### [PROBLEM REQUIREMENTS]
The line with "Instruction: Click the" starts the range, and the last line of the listing ends it. Retype that range exactly, without pictures.

### [TASK MATERIAL]
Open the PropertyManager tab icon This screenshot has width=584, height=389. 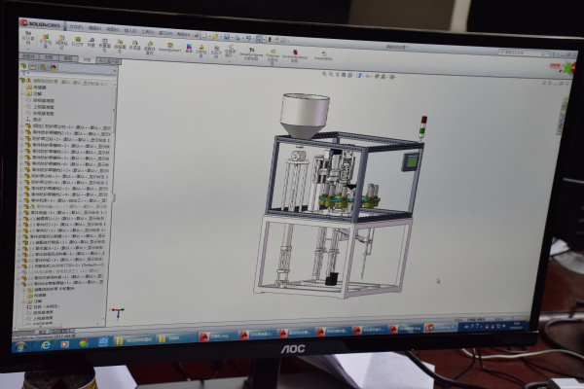coord(35,66)
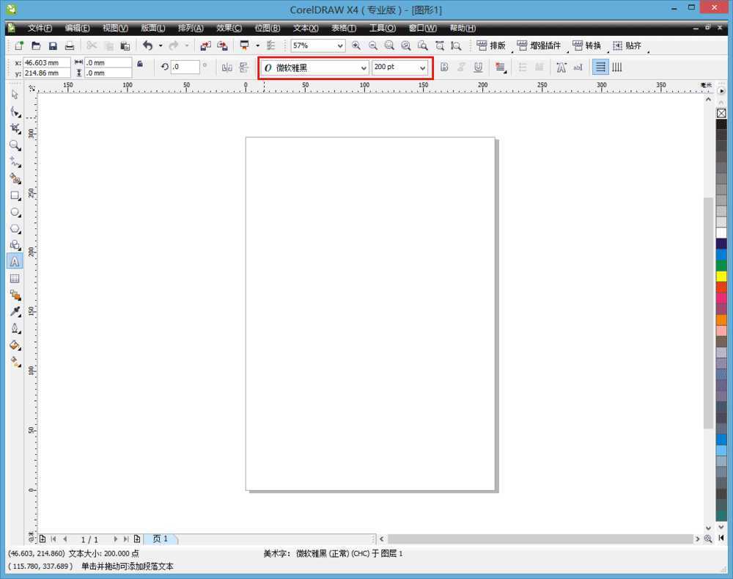
Task: Select the Table tool
Action: click(x=15, y=279)
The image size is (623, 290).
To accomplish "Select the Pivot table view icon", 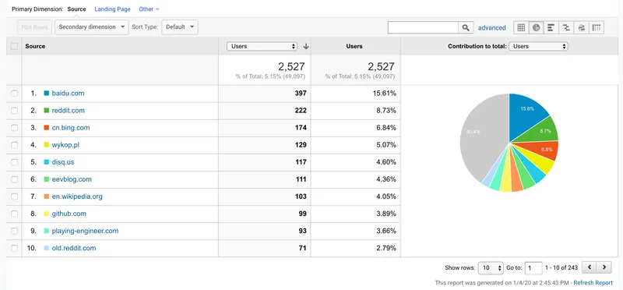I will pos(597,27).
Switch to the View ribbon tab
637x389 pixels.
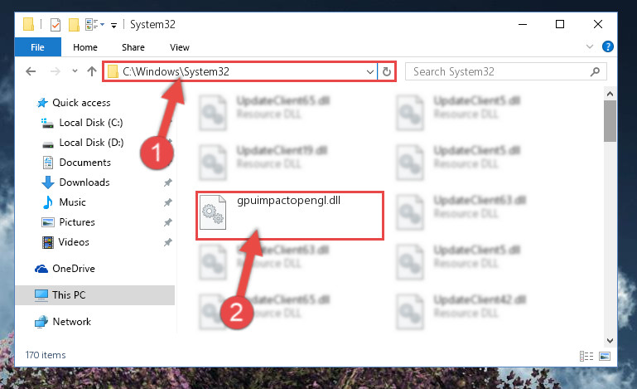coord(180,47)

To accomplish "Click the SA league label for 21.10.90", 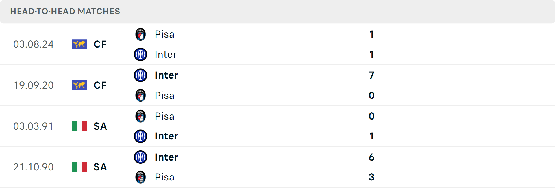I will (100, 167).
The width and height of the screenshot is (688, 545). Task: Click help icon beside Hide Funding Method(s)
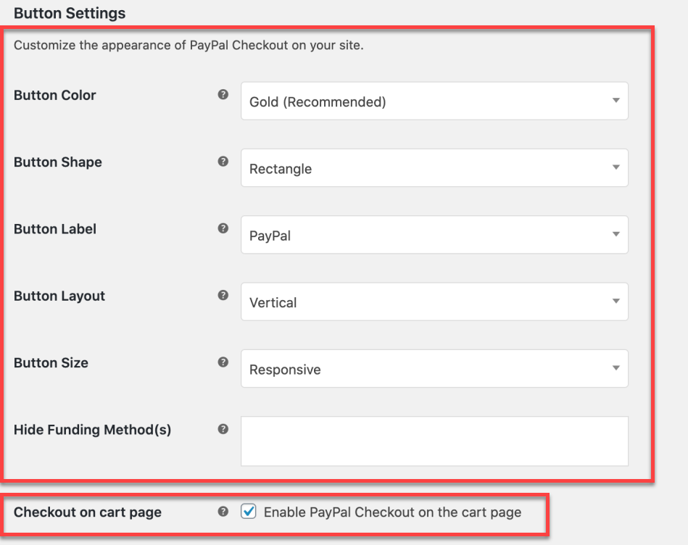click(223, 429)
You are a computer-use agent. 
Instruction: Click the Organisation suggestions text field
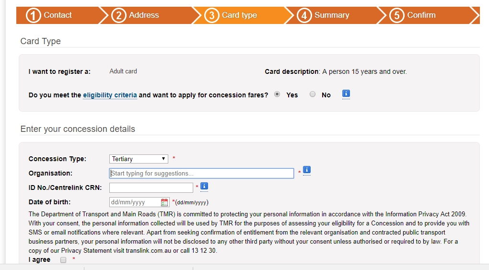coord(201,173)
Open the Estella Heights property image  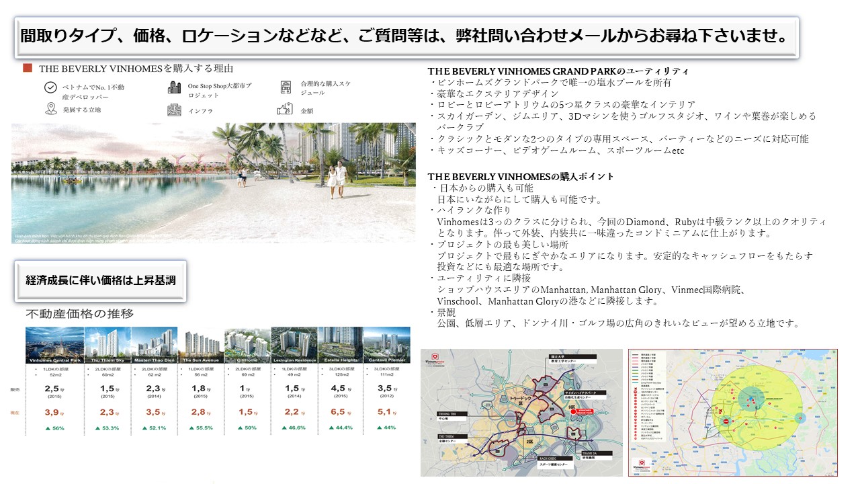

### [TASK OUTPUT]
Instruction: Click the Organisation suggestions text field
coord(201,173)
Open the Estella Heights property image  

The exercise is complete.